Sem falar nos psicopatas, arredios a qualquer tratamento e sem “cura” por se tratar de um transtorno de personalidade, e não de uma doença. Frios, incapazes de sentir algo e de desenvolver a empatia, não pensam duas vezes antes de prejudicar quem quer que esteja ao seu lado, sempre pensando no que irão ganhar com suas ações interesseiras, manipuladoras e maquiavélicas. Sendo assim, não desenvolvem qualquer relação afetiva com os filhos, permanecendo indiferentes a eles.


O resultado disso tudo é que o vínculo com os filhos fica extremamente prejudicado, muitas vezes nem tendo força para ser construído. As crianças crescem convivendo com pais agressivos e abusadores, não vendo a hora de se livrarem desse ambiente doentio e conflituoso. Guardam consigo a sensação de culpa por não gostarem dos pais, sofrendo sozinhos anos a fio por não terem coragem de admitir para si mesmo e para os outros tal sentimento. “Como não gostar do(a) meu(minha) próprio(a) pai(mãe)? Não é errado isso? Afinal, é meu(minha)/pai(mãe)!!”

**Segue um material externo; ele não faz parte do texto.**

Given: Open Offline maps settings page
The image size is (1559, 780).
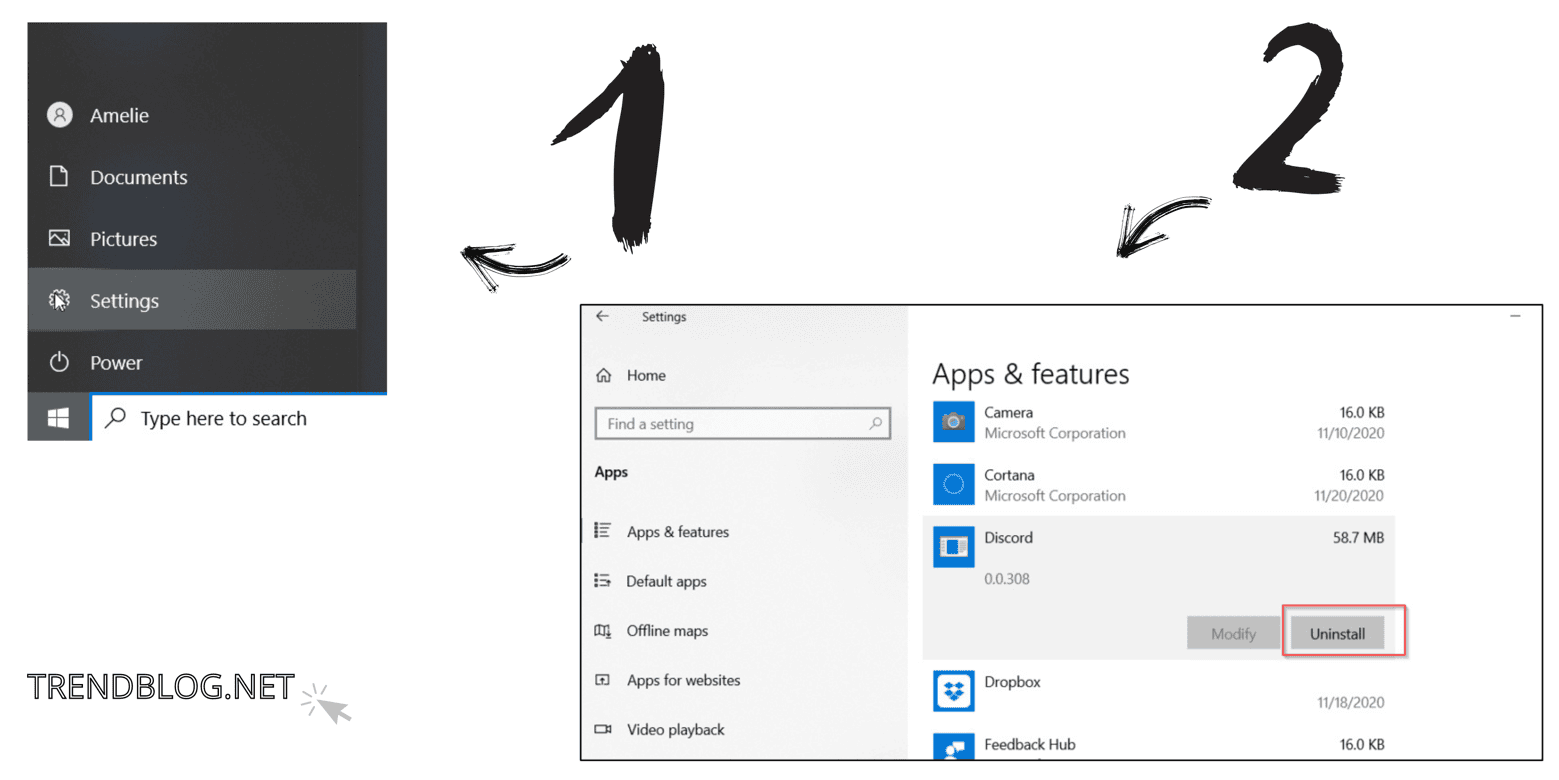Looking at the screenshot, I should [x=666, y=631].
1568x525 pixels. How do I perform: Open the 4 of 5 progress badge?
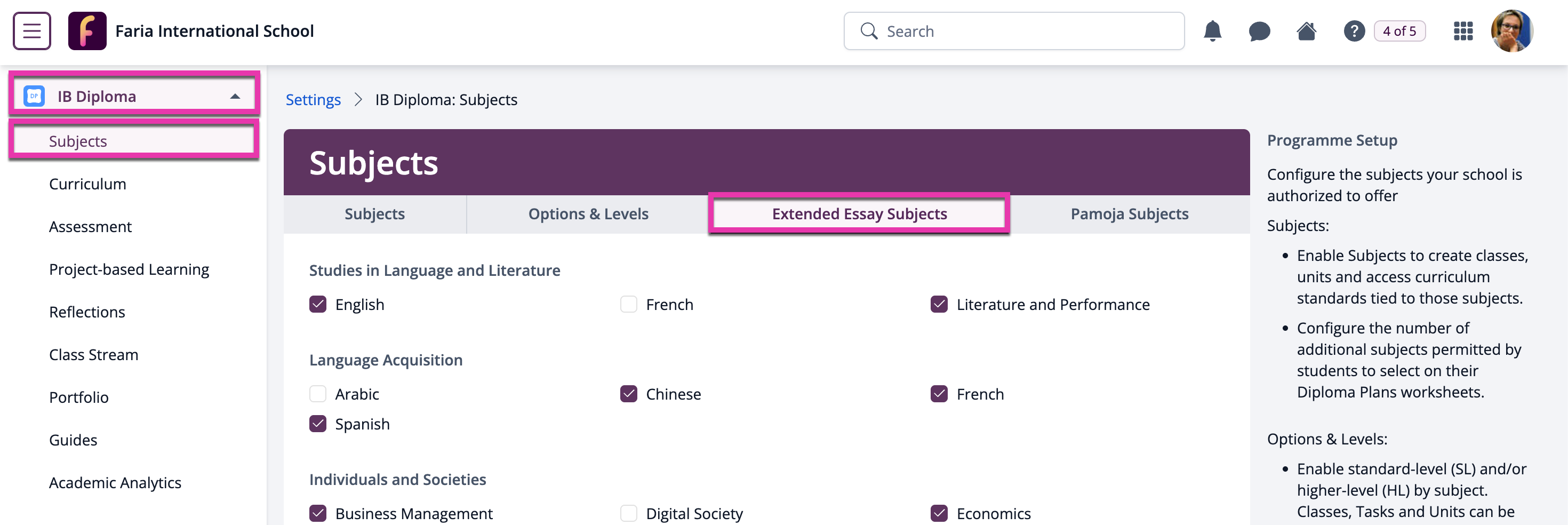click(1399, 31)
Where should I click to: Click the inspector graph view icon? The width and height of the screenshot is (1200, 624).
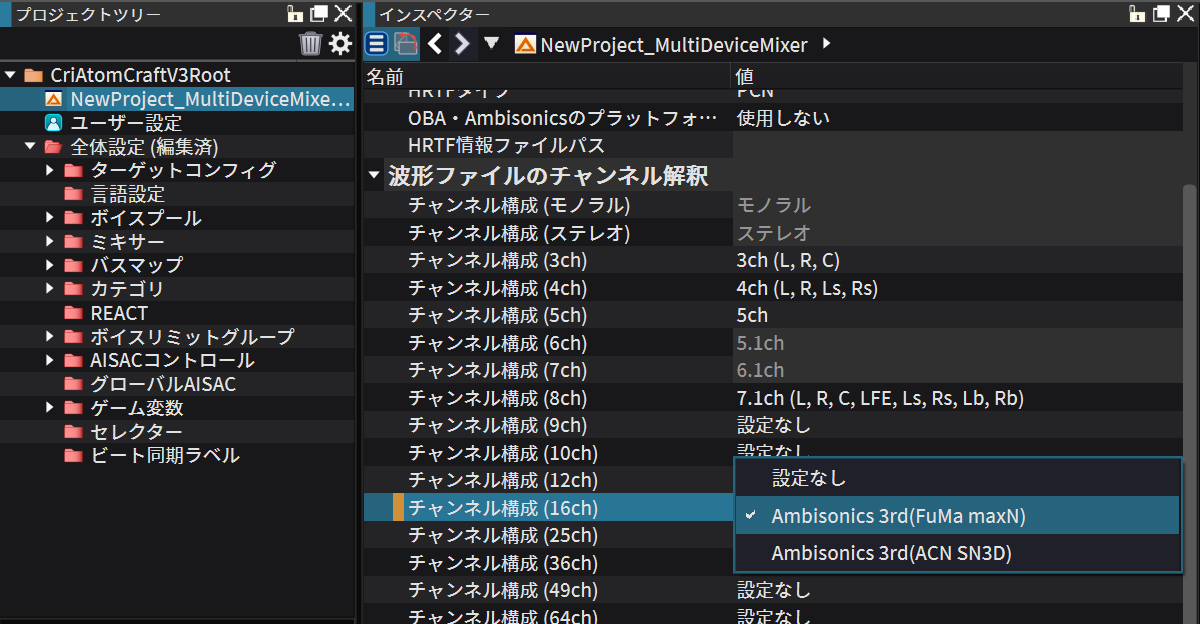(404, 44)
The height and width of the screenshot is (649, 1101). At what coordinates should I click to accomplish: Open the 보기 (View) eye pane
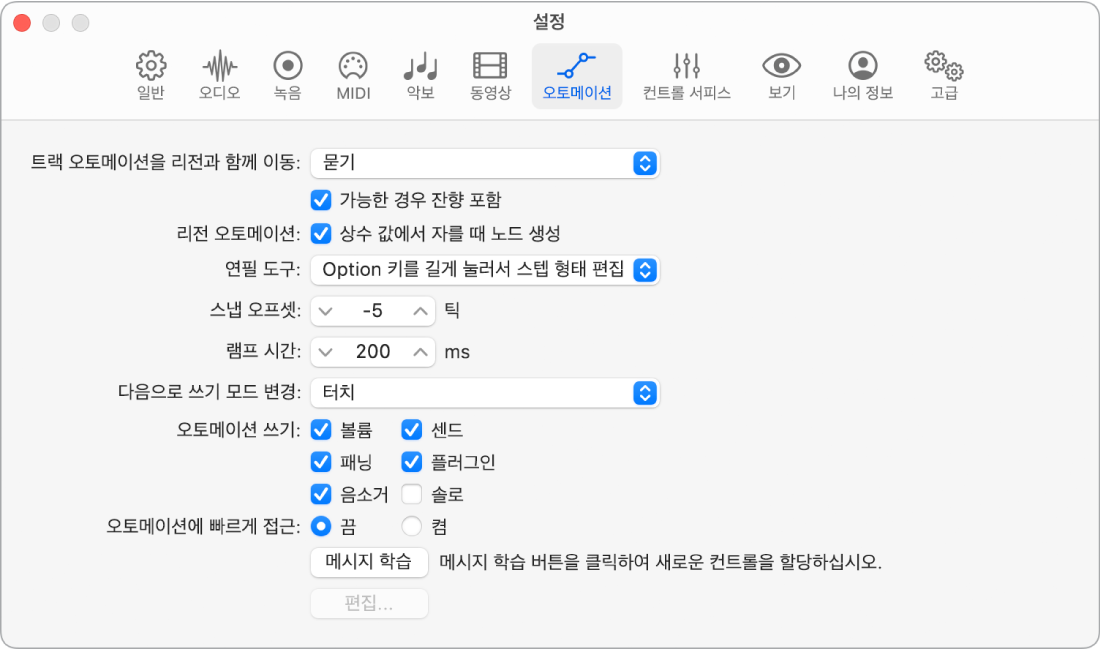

Não, não é errado isso. Se o vínculo afetivo não foi construído e alimentado devidamente, o amor não cresce. Não precisa procurar justificativas que amenizem para si e para os outros certas atitudes dos pais que o envergonham, humilham ou agridem. Eles são humanos e passíveis de erro, como qualquer um.


A diferença entre pais saudáveis e doentes é que os primeiros, ao perceberem que erraram, tentam se desculpar e melhorar, não tendo problemas em voltar atrás em opiniões ou decisões equivocadas. Procuram evoluir e aprender com os erros. Já os outros não têm essa capacidade, persistindo no erro e muitas vezes manipulando os filhos para que estes, sim, sintam-se culpados por questionarem certas atitudes.


Nesses casos todos, o melhor a se fazer é manter a “distância afetiva” dos pais, ou seja, desenvolver-se emocionalmente independente do que eles possam dar em troca, e não esperar um amor que não existe. Muitas vezes a distância física também é recomendada: que o convívio com eles seja o mínimo possível para evitar situações de estresse emocional que certamente ocorrerão.


E isso só é possível se alcançar com a ajuda de um bom trabalho psicoterapêutico, onde a pessoa se aproprie de seu potencial e desenvolva a independência afetiva, elaborando a culpa advinda desse processo todo. Afinal, não é fácil assumir que seus pais fazem mal a você: nem para si próprio, muito menos para os outros.


Quando a pessoa se permite exprimir os sentimentos negativos que alimenta pelos progenitores, apropriando-se deles e entendendo de onde surgiram, como foram construídos, resultado de anos de convivência com uma pessoa sem condições psicológicas necessárias para o bom desempenho do papel de pai/mãe, há uma grande sensação de alívio e libertação emocional.